> **TASK DIRECTIONS**: Convert the entries from the line with "You are a GUI" to the line with "Image resolution: width=630" into a Markdown table with the columns Row and Line text, skipping any blank lines.

*** INPUT ***

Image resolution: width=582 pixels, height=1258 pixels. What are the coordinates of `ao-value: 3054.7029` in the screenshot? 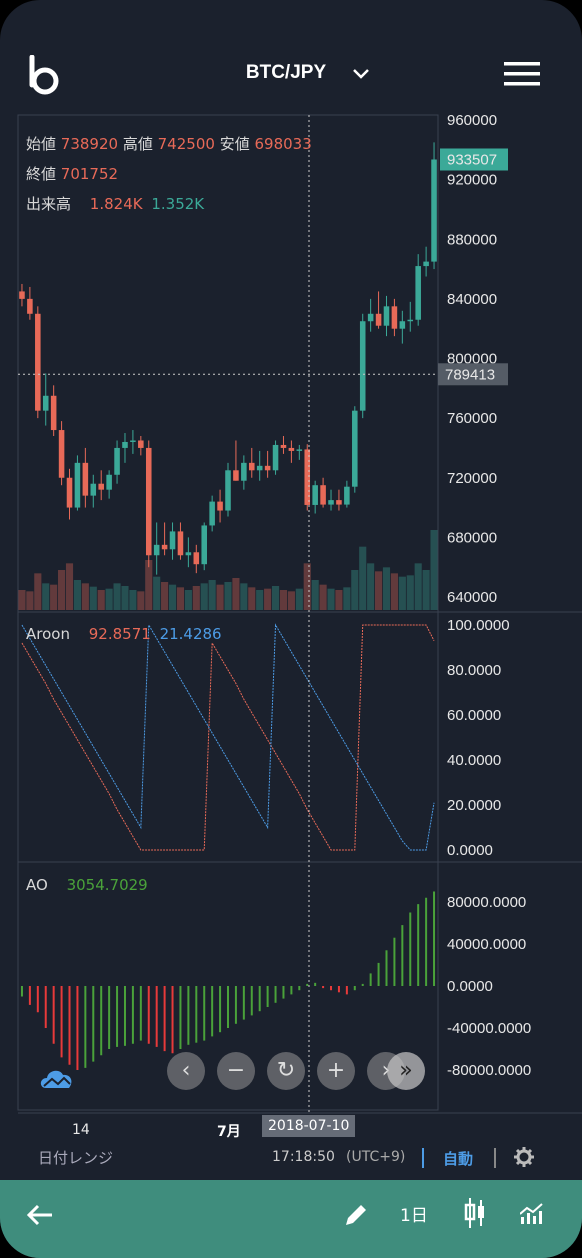 It's located at (107, 885).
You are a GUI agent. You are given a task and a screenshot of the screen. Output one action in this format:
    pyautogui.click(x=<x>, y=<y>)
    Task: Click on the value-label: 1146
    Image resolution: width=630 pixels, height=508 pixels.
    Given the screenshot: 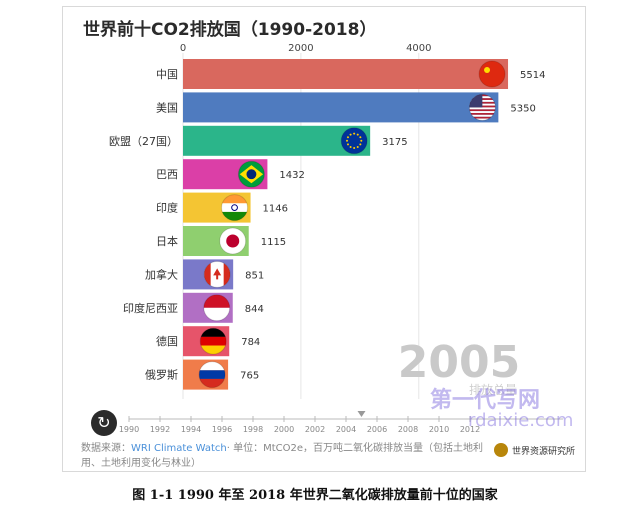 What is the action you would take?
    pyautogui.click(x=276, y=210)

*** End of INPUT ***

> **RESULT BELOW**:
| Row | Line text |
|---|---|
| 1 | You are a GUI agent. You are given a task and a screenshot of the screen. Output one action in this format: |
| 2 |     pyautogui.click(x=<x>, y=<y>) |
| 3 |     Task: Click on the value-label: 1146 |
| 4 |     Image resolution: width=630 pixels, height=508 pixels. |